▶ _EXTRAIT À LIRE_
● ● ● ● ●
Fidèle à la mémoire de son
père adoptif, Tibère aurait renoncé à contrecoeur
à son projet de restaurer la République et, tout au contraire,
l'aurait condamnée en prenant le contrôle du principat. La
succession d'Auguste dans la série The Caesars suit cette
logique. En premier lieu, Tibère reçoit les sénateurs pour
une réunion politique, cherchant à leur confier le pouvoir et
à ne pas s'élever au dessus d'eux, provoquant leur colère.
Sa seconde tentative consiste à proposer une division des tâches
entre le prince et le Sénat : nouveau refus. Enfin, il doit se
résoudre à accepter ce titre provisoire, ne se méprenant
pas sur le fait qu'il le gardera toute sa vie, en le présentant comme un
métier validé par le Sénat, non comme une
récompense qui le rendrait tout puissant. La postérité fit
de Tibère un hypocrite : ce refus du pouvoir n'était qu'une
manière de se faire désirer - son départ pour Rhodes en
était un précédent - et il n'attendait qu'une investiture
officielle pour que son pouvoir ne semble pas seulement un fait
héréditaire670.
Que le renoncement de Tibère soit un échec
personnel ou une volonté hypocrite de cacher ses ambitions, Tacite le
jugea comme une injure envers Rome. En perpétuant le principat, le
nouveau prince condamnait les valeurs romaines et causait la corruption du
pouvoir, perpétrée par ses successeurs belliqueux. Olive Kuntz
défend la mémoire de Tibère en nuançant cette
accusation : il a tenté d'ébranler la politique de succession
d'Auguste en redéfinissant, durant les premières réunions
sénatoriales, l'origine du pouvoir - un échec, mais une tentative
louable qui n'a pu être constatée à sa juste valeur par les
historiens de l'Antiquité, incapables d'en percevoir le courage
politique671.
● ● ● ● ●
▶ _DONNÉES FOURNIES_
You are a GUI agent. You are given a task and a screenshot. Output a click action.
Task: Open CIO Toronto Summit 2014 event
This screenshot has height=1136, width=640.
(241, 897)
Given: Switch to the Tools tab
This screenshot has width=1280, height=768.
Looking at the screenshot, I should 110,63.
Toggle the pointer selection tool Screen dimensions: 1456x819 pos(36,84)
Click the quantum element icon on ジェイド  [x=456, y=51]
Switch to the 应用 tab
● ● ● ● ●
▶ _CONSIGNES DE TRAVAIL_
a) Recopiez un passage de l'extrait sur Tibère : commencez aux mots « Sa seconde tentative » et arrêtez-vous après « héréditaire670. ».
b) Relevez tous les noms de personnes mentionnés dans l'extrait sur Tibère.

▶ _CORRIGÉ DES EXERCICES_
a)
Sa seconde tentative consiste à proposer une division des tâches
entre le prince et le Sénat : nouveau refus. Enfin, il doit se
résoudre à accepter ce titre provisoire, ne se méprenant
pas sur le fait qu'il le gardera toute sa vie, en le présentant comme un
métier validé par le Sénat, non comme une
récompense qui le rendrait tout puissant. La postérité fit
de Tibère un hypocrite : ce refus du pouvoir n'était qu'une
manière de se faire désirer - son départ pour Rhodes en
était un précédent - et il n'attendait qu'une investiture
officielle pour que son pouvoir ne semble pas seulement un fait
héréditaire670.

b) Tibère, Auguste, Tacite, Olive Kuntz